WHAT IS NEEDED:
Each line from the one that holds "This screenshot has width=1177, height=695." to the end of the records is to be retyped exactly. Pictures are not part of the copy.

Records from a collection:
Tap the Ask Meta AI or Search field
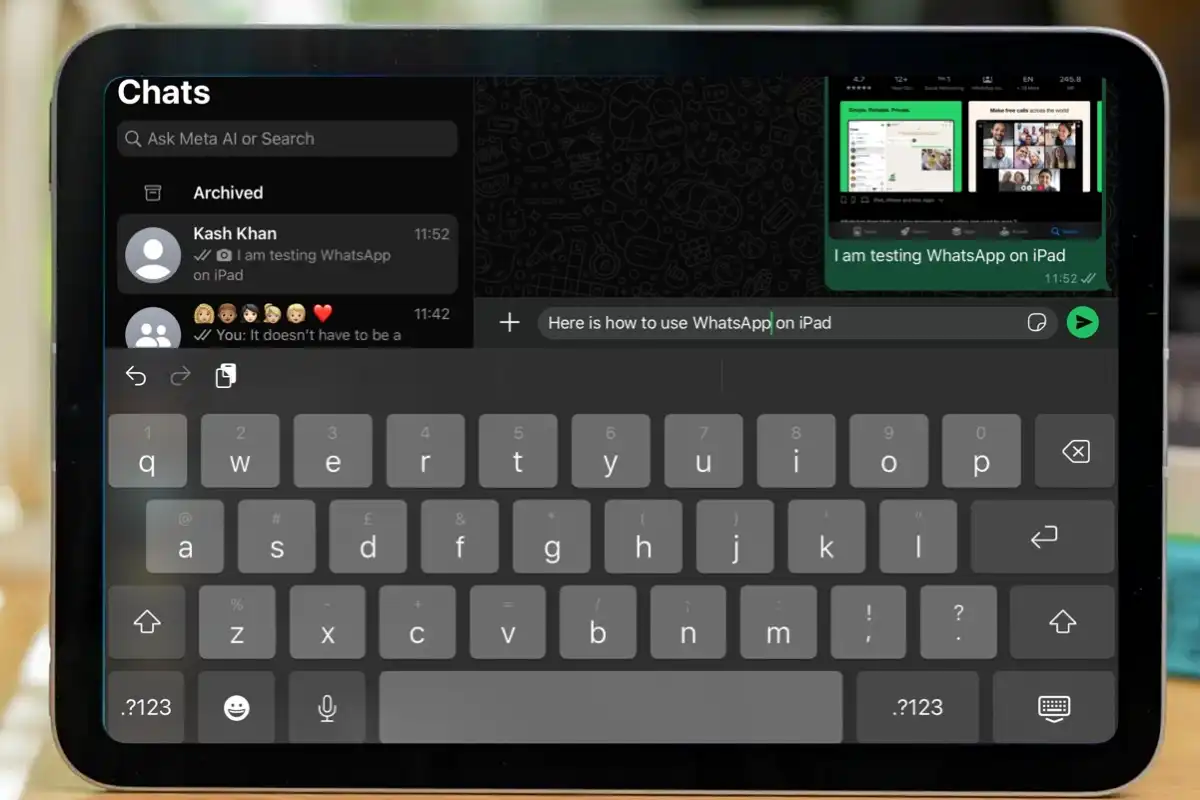[x=287, y=139]
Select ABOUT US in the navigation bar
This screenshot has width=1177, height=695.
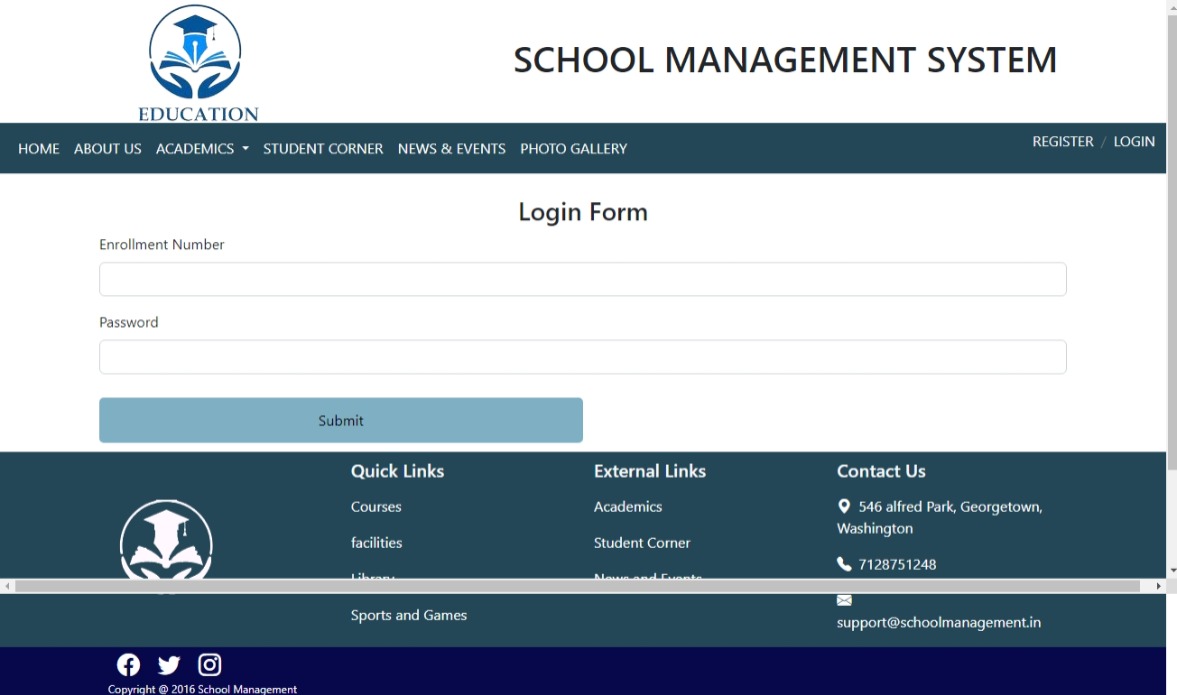107,148
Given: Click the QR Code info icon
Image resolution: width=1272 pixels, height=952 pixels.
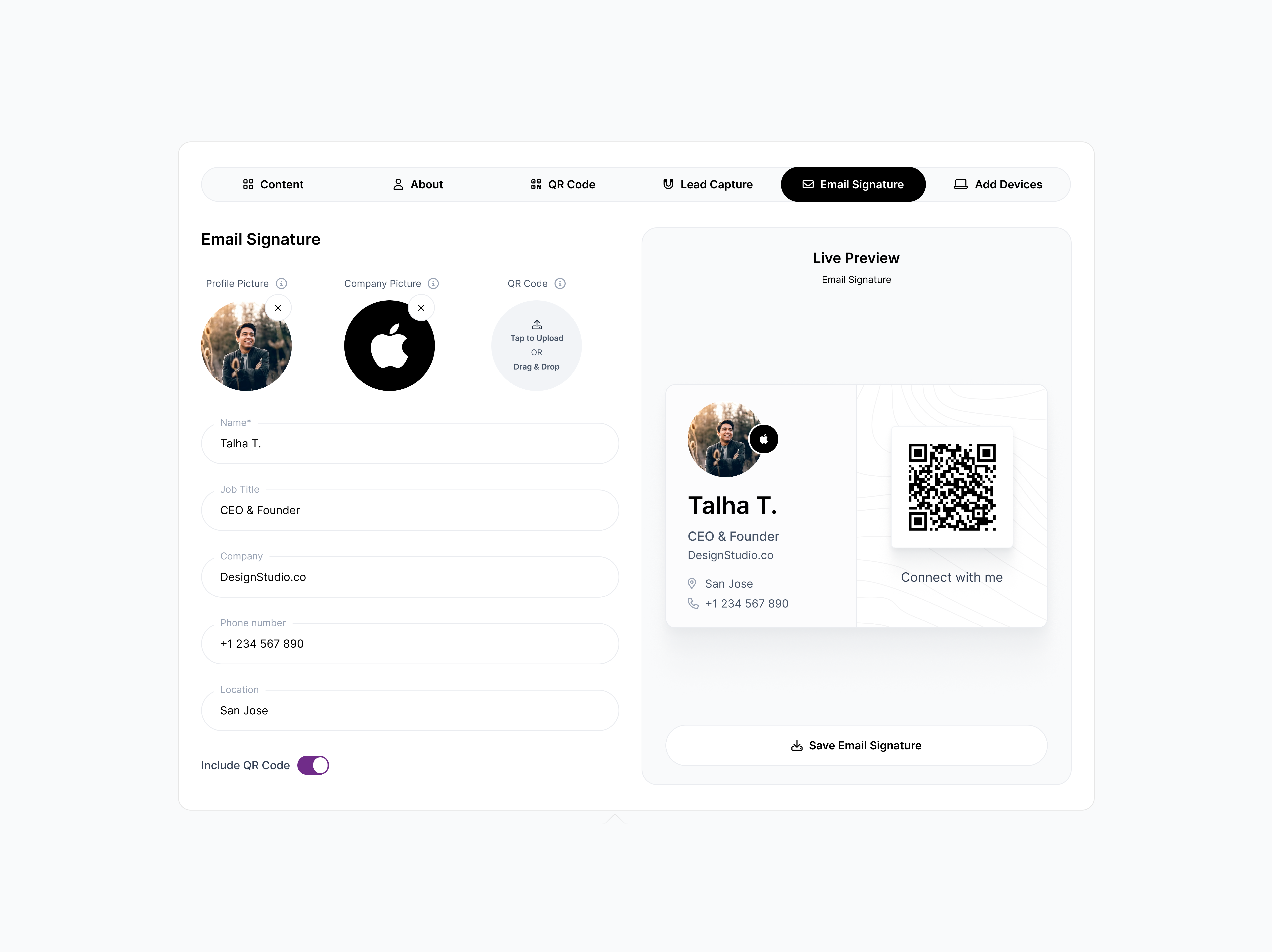Looking at the screenshot, I should point(560,283).
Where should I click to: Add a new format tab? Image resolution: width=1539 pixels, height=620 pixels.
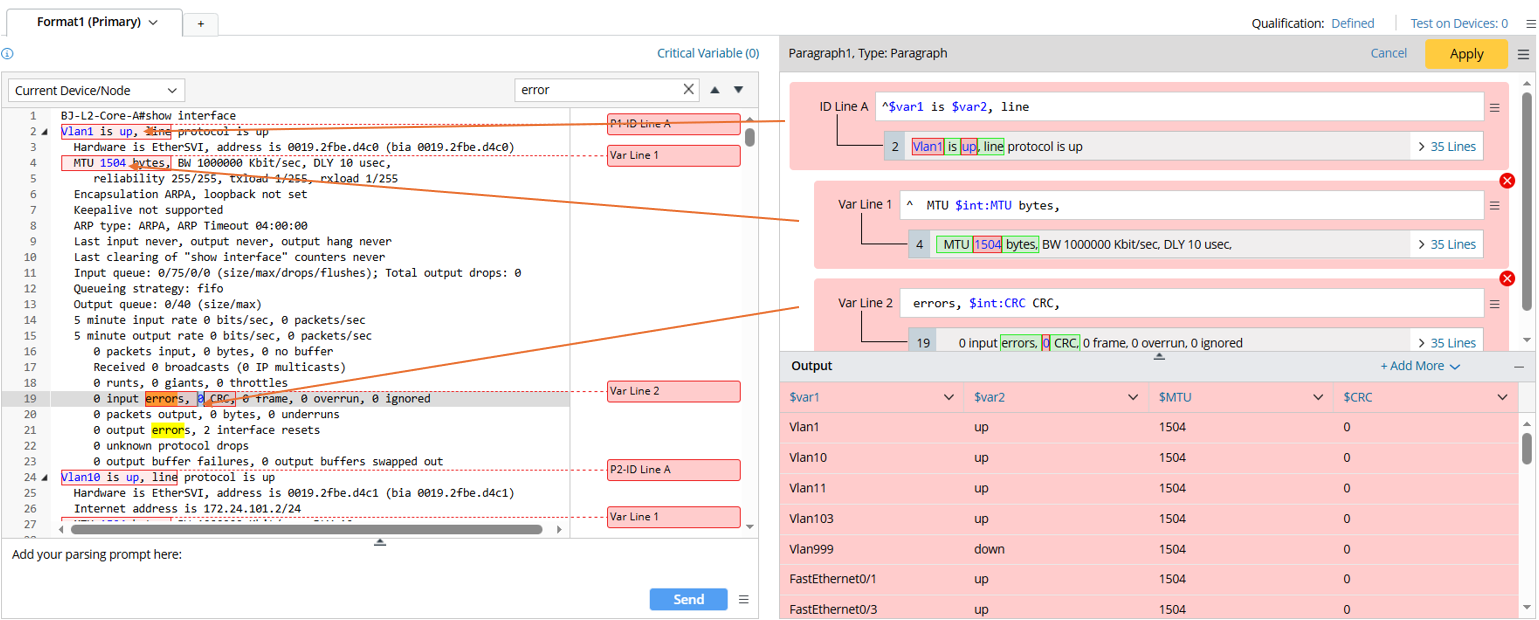click(200, 24)
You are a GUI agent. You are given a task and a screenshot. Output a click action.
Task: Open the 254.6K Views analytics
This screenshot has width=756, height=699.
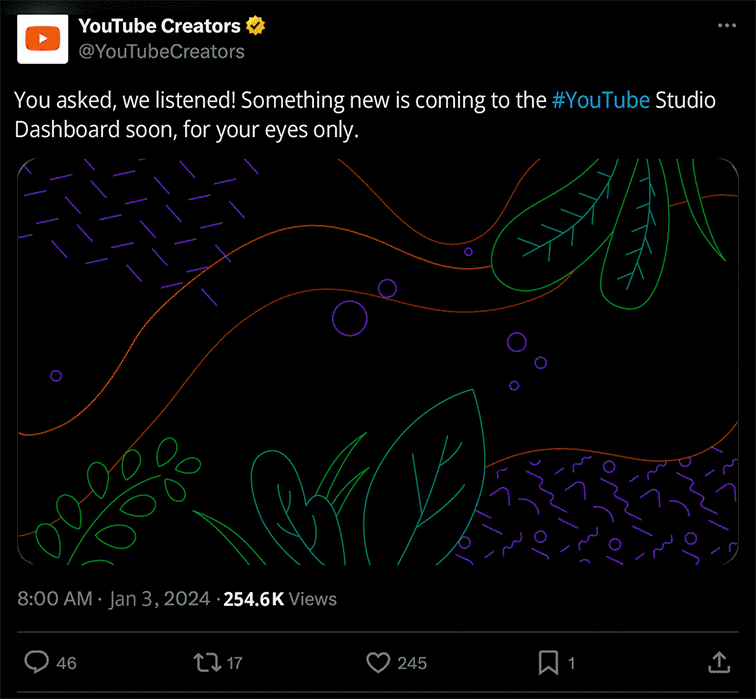tap(279, 599)
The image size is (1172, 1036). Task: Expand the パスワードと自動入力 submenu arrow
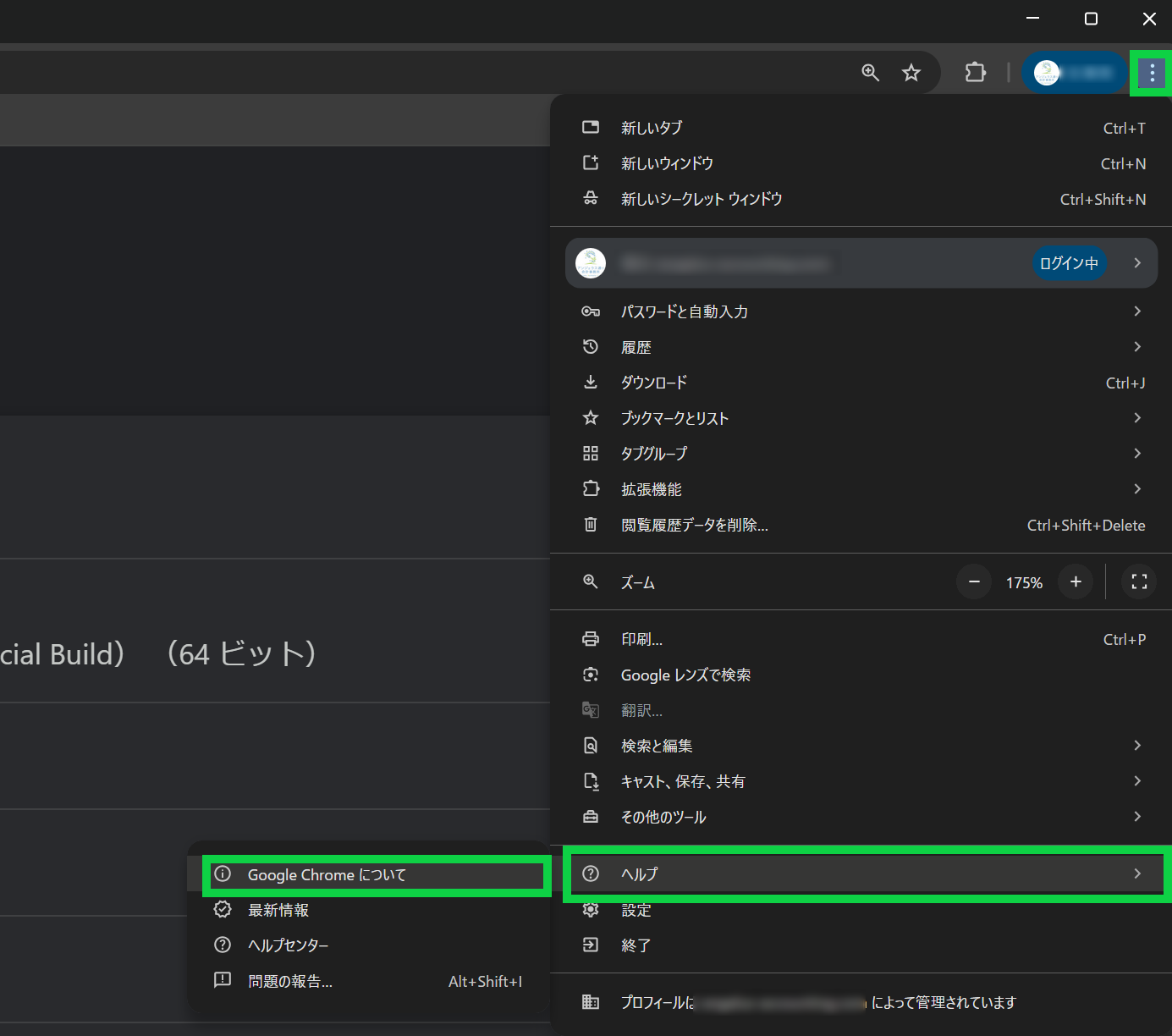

OUTPUT BELOW:
This screenshot has width=1177, height=695.
107,148
Given: Click the QR Code info icon
Image resolution: width=1272 pixels, height=952 pixels.
Looking at the screenshot, I should point(560,283).
Where should I click to: Add a new format tab? Image resolution: width=1539 pixels, height=620 pixels.
click(200, 24)
You are a GUI agent. You are given a task and a screenshot. Output a click action.
Task: Open the 254.6K Views analytics
This screenshot has width=756, height=699.
tap(279, 599)
The image size is (1172, 1036). Task: Expand the パスワードと自動入力 submenu arrow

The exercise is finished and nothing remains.